◆ TASK REQUIREMENTS ◆
Show every line of the data below that includes the word "send".

+++

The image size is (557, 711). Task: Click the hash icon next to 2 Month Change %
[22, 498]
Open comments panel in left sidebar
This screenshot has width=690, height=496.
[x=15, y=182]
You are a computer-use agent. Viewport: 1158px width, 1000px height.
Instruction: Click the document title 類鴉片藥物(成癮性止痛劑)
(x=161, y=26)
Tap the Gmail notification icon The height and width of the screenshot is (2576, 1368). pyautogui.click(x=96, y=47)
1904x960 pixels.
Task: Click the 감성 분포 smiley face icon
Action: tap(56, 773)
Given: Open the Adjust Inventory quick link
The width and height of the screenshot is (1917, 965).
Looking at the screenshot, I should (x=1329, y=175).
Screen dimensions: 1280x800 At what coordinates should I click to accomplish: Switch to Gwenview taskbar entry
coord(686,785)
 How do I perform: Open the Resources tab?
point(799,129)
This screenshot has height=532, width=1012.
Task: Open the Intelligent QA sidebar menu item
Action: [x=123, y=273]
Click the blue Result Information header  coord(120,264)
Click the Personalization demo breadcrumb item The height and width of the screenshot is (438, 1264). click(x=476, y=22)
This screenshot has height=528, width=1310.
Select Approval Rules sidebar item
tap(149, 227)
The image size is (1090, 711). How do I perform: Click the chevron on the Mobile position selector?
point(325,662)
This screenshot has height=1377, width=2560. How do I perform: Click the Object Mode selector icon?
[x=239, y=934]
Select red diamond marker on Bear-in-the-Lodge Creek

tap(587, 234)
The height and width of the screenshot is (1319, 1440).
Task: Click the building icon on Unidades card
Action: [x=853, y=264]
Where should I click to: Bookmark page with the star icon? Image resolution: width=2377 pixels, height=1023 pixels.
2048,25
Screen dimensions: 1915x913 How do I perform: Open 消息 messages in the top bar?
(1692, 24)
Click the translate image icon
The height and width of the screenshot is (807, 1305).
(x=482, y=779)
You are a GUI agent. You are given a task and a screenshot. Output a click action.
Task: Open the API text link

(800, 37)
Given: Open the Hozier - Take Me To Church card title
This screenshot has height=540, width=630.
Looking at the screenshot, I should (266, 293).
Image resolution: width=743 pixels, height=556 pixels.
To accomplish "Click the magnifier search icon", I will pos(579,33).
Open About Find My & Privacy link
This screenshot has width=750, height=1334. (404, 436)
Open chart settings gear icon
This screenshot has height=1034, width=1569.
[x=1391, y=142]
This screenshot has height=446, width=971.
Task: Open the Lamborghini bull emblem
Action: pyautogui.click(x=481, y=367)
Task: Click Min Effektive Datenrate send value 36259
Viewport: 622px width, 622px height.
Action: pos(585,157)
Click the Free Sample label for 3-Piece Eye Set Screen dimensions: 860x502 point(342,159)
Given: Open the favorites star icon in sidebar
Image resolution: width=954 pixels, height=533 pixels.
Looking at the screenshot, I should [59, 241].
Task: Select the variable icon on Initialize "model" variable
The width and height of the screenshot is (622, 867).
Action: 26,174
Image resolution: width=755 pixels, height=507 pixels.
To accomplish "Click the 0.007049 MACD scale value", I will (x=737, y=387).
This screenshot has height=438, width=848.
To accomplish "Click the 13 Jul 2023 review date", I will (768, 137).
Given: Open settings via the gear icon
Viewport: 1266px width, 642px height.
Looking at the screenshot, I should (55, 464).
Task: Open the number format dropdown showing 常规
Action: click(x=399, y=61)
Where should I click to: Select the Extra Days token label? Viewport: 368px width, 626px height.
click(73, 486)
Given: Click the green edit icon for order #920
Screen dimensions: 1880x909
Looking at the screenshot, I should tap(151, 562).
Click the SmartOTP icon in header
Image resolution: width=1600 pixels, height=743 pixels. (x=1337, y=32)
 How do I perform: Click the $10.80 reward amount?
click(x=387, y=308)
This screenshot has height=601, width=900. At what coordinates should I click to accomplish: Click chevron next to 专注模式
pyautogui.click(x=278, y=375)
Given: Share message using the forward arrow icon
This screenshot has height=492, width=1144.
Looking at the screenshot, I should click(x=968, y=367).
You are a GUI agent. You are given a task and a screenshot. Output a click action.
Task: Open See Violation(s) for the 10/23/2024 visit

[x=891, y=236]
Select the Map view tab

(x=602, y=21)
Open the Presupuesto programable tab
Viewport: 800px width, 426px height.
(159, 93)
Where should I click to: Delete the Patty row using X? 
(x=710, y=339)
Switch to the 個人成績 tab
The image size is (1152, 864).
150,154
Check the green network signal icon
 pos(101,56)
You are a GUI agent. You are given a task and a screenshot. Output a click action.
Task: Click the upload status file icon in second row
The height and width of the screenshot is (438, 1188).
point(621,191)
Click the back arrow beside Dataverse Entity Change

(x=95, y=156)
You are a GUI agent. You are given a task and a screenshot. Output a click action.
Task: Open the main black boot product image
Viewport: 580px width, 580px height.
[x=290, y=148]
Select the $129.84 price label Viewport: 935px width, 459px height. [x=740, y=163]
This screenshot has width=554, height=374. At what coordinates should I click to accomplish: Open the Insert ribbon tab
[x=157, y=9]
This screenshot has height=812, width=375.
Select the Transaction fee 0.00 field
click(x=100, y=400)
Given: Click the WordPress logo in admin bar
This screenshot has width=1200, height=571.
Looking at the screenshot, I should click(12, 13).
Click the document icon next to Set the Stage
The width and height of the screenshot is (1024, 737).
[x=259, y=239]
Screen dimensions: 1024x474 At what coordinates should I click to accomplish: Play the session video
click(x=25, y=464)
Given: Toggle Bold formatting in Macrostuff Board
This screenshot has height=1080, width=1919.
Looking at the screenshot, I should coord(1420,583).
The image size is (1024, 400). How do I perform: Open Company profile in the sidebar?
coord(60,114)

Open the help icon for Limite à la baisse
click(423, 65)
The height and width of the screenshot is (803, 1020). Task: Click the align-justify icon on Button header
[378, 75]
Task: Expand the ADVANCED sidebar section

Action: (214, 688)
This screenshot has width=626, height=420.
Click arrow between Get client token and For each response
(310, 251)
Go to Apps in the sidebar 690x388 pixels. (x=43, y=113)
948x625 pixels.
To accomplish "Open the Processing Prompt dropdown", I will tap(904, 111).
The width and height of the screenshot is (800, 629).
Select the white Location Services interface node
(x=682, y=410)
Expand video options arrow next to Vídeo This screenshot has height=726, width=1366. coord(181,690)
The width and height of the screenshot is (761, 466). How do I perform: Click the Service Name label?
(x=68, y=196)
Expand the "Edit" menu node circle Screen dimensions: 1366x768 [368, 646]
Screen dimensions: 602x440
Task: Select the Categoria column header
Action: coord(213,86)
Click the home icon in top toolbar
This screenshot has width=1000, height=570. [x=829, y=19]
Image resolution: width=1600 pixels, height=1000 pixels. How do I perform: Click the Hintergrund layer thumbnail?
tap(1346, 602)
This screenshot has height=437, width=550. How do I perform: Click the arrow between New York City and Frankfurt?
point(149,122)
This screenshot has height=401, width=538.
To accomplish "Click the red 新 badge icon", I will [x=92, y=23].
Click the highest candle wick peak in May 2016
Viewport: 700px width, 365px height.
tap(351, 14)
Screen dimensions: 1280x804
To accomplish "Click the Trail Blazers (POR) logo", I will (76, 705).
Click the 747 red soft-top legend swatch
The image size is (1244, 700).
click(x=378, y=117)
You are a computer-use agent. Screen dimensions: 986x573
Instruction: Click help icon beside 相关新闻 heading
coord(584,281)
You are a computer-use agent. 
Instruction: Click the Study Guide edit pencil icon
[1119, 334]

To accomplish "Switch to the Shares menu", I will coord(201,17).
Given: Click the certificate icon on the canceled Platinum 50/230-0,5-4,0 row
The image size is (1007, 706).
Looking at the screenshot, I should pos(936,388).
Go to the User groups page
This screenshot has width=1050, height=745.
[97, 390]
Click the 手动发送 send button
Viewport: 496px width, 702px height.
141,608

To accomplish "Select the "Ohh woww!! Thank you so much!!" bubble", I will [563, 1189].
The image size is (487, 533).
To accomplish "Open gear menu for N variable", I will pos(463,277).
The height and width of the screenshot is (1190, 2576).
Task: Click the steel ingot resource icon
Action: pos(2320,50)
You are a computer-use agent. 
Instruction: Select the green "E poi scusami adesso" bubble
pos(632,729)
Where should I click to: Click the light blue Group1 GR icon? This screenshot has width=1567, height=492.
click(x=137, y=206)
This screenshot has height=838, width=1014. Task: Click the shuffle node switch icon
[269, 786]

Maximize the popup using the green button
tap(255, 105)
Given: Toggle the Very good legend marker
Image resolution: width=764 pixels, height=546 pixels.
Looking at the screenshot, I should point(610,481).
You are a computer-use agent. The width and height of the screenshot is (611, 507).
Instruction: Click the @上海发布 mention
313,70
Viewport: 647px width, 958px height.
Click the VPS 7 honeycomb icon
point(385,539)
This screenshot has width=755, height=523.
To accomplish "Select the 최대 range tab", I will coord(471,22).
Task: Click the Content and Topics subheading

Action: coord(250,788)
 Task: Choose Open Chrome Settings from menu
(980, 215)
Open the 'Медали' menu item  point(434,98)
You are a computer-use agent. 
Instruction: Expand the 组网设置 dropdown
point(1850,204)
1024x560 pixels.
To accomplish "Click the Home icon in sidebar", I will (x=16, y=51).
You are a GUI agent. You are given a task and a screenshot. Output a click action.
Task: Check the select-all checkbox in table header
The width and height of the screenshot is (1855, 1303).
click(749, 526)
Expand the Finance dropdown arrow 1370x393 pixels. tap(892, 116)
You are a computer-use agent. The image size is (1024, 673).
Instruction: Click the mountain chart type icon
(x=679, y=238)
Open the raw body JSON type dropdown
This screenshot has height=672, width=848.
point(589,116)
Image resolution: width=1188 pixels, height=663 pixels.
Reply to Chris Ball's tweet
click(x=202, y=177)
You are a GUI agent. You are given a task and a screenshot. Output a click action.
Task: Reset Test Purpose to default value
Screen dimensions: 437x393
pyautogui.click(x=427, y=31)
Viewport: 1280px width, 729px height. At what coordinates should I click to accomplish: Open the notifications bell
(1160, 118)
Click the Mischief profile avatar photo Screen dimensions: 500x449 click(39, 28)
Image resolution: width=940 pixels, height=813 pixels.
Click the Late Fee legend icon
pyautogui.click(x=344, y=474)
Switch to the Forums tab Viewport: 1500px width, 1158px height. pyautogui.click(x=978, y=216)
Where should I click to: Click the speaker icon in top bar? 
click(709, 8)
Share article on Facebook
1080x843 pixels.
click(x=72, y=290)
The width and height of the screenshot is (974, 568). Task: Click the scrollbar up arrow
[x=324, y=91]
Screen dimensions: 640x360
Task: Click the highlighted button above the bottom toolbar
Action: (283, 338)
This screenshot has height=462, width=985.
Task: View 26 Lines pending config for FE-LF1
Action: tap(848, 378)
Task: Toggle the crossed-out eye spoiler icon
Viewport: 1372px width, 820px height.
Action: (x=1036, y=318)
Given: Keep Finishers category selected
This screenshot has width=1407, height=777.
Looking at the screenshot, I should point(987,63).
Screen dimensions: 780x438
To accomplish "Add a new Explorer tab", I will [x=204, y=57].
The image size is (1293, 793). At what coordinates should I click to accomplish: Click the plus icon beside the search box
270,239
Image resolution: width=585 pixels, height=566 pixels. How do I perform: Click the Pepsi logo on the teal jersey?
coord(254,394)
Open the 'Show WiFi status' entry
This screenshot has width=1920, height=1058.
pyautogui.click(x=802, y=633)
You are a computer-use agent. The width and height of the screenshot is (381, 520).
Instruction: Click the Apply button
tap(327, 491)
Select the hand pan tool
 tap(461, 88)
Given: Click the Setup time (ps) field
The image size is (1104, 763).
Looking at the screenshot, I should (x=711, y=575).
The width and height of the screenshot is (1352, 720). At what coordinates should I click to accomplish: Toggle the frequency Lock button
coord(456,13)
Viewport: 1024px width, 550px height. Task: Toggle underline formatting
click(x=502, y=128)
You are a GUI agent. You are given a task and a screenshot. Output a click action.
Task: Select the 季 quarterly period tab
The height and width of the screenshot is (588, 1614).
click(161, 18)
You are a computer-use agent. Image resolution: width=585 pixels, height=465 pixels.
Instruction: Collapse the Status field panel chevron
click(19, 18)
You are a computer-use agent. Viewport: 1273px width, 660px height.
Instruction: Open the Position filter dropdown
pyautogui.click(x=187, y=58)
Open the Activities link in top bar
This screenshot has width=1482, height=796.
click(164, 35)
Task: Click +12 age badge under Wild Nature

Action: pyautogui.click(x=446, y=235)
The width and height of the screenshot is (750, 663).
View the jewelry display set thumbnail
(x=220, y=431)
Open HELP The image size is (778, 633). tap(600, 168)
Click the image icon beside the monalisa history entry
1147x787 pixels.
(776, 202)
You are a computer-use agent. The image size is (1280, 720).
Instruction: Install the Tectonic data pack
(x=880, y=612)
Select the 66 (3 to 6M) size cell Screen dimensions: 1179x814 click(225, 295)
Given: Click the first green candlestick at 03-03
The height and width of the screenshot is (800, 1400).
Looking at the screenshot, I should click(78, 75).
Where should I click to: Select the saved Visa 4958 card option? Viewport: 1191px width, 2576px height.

+++

◆ SOLUTION TO THE EXERCISE ◆
Task: Click Min Effektive Datenrate send value 36259
Click the 手动发送 send button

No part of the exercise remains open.